Aldus vastgesteld door mr. O.B. Onnes, lid van de belastingkamer, in tegenwoordigheid van mr. V.P. Wakkerman als griffier. De beslissing is op 10 augustus 2007 in het openbaar uitgesproken.

Tegen deze uitspraak kan binnen zes weken na de verzenddatum beroep in cassatie worden ingesteld bij de Hoge Raad der Nederlanden (belastingkamer), Postbus 20303, 2500 EH Den Haag. Daarbij moet het volgende in acht worden genomen:

1. bij het beroepschrift wordt een afschrift van deze uitspraak overgelegd.

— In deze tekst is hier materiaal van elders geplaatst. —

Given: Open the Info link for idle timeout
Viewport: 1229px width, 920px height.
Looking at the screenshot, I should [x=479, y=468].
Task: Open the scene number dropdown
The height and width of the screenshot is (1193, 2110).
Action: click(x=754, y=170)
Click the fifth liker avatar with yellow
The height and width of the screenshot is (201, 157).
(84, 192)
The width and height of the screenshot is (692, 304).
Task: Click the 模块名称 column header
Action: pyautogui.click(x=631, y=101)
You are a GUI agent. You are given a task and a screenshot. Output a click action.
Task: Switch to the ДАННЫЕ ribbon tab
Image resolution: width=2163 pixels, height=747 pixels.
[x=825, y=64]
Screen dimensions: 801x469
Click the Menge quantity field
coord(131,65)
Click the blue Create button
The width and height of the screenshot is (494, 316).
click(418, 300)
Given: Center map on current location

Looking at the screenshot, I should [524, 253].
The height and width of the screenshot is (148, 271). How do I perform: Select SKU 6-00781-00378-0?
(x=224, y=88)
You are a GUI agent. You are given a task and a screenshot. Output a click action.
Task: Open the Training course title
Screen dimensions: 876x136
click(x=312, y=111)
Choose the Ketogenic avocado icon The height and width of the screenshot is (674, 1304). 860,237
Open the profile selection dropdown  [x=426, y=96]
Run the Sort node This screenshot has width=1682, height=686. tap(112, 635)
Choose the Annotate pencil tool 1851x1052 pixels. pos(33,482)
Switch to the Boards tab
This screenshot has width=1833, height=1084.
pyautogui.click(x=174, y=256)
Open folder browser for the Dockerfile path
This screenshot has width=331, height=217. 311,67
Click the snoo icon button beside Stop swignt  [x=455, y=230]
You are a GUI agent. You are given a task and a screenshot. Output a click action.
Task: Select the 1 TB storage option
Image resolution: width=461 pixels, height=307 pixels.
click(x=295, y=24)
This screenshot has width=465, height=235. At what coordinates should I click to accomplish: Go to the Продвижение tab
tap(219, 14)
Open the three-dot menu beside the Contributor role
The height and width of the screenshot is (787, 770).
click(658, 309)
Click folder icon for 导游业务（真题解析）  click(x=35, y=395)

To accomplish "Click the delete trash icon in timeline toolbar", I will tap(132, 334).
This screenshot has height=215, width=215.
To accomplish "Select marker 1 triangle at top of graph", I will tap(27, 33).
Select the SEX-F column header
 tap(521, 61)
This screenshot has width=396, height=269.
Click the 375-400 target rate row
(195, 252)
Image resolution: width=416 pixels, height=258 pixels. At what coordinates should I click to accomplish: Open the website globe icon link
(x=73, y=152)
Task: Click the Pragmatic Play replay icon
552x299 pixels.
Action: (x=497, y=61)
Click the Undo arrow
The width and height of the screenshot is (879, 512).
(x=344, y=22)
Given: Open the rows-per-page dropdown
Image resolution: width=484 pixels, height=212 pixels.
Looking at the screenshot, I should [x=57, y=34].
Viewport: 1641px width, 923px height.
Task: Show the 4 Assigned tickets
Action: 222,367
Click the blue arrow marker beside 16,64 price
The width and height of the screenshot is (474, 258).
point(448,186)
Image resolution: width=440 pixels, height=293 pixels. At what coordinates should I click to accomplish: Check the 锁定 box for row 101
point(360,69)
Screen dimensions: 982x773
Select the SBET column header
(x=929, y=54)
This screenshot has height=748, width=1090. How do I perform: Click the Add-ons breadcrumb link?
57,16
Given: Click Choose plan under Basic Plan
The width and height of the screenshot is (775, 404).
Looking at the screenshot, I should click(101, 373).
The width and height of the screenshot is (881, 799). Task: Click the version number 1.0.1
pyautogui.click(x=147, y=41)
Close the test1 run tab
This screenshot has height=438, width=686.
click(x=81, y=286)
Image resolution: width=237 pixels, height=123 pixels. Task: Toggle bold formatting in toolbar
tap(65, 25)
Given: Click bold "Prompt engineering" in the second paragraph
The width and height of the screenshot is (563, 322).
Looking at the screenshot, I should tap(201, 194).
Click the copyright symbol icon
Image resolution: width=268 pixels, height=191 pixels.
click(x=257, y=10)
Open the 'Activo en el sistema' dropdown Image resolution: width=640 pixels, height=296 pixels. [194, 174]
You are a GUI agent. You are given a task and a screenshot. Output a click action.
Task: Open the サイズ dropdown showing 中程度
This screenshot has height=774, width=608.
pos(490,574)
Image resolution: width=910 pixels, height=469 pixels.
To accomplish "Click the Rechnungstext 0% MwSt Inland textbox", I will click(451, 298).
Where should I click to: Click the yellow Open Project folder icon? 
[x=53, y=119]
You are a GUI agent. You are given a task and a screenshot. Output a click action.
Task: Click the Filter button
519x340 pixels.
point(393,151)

2. het beroepschrift moet ondertekend zijn en ten minste het volgende vermelden:

a. de naam en het adres van de indiener;

b. een dagtekening;

c. een omschrijving van de uitspraak waartegen het beroep in cassatie is gericht;

d. de gronden van het beroep in cassatie.

Voor het instellen van beroep in cassatie is griffierecht verschuldigd. Na het instellen van beroep in cassatie ontvangt de indiener een nota griffierecht van de griffier van de Hoge Raad.

In het cassatieberoepschrift kan de Hoge Raad verzocht worden om de wederpartij te veroordelen in de proceskosten.